Starting at the line with "Viewport: 532px width, 411px height." and stopping at the final line, retype the data below exactly; do not carry over any pictures.

(Data excerpts)
***
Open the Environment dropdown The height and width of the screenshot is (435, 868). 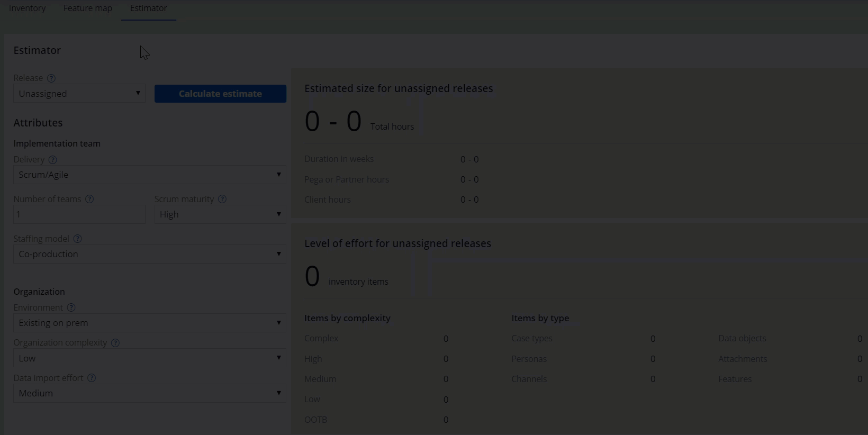pyautogui.click(x=149, y=323)
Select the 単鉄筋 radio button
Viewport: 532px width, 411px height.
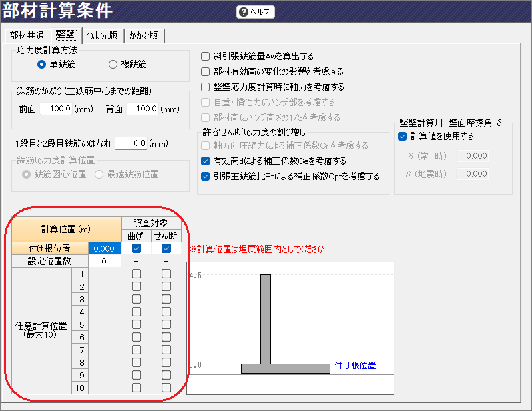click(41, 65)
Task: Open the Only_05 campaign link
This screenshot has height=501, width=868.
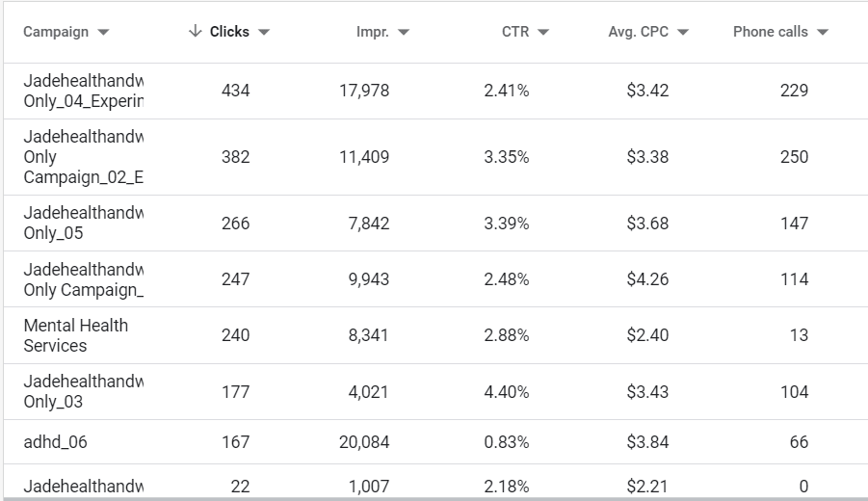Action: [x=83, y=224]
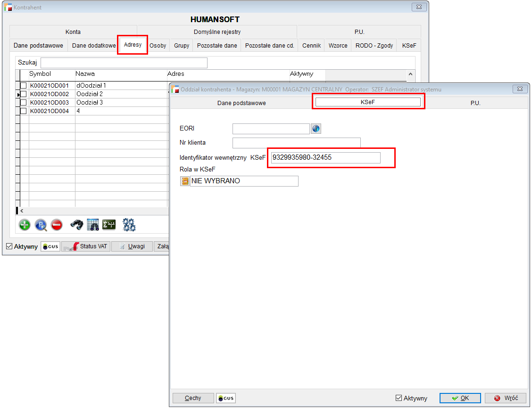
Task: Switch to the Osoby tab
Action: (x=158, y=46)

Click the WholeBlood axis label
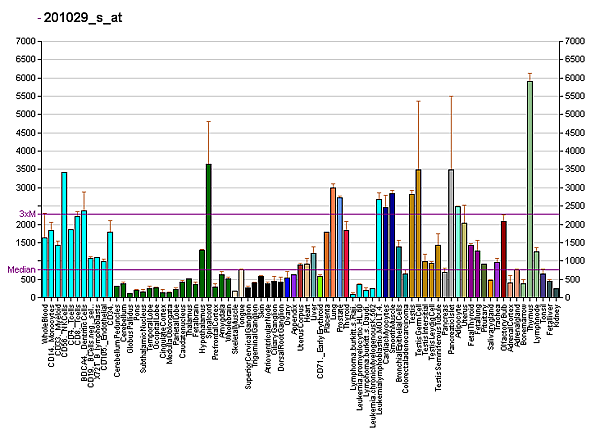(45, 328)
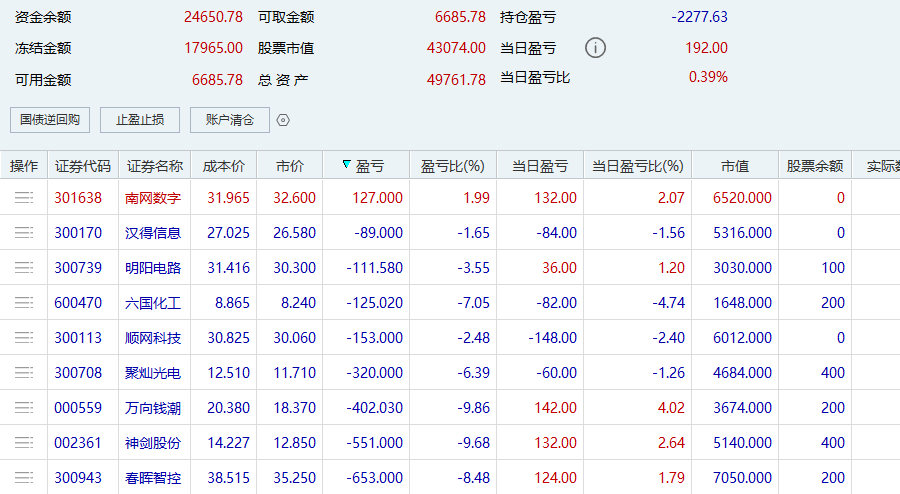The width and height of the screenshot is (900, 494).
Task: Sort holdings by 市值 column header
Action: (x=735, y=166)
***
(Answer box)
Viewport: 532px width, 411px height.
click(41, 65)
Task: Open the Only_05 campaign link
This screenshot has height=501, width=868.
Action: [x=83, y=224]
Task: Switch to the Osoby tab
Action: (x=158, y=46)

Click the WholeBlood axis label
(45, 328)
The width and height of the screenshot is (900, 494).
Task: Sort holdings by 市值 column header
Action: (x=735, y=166)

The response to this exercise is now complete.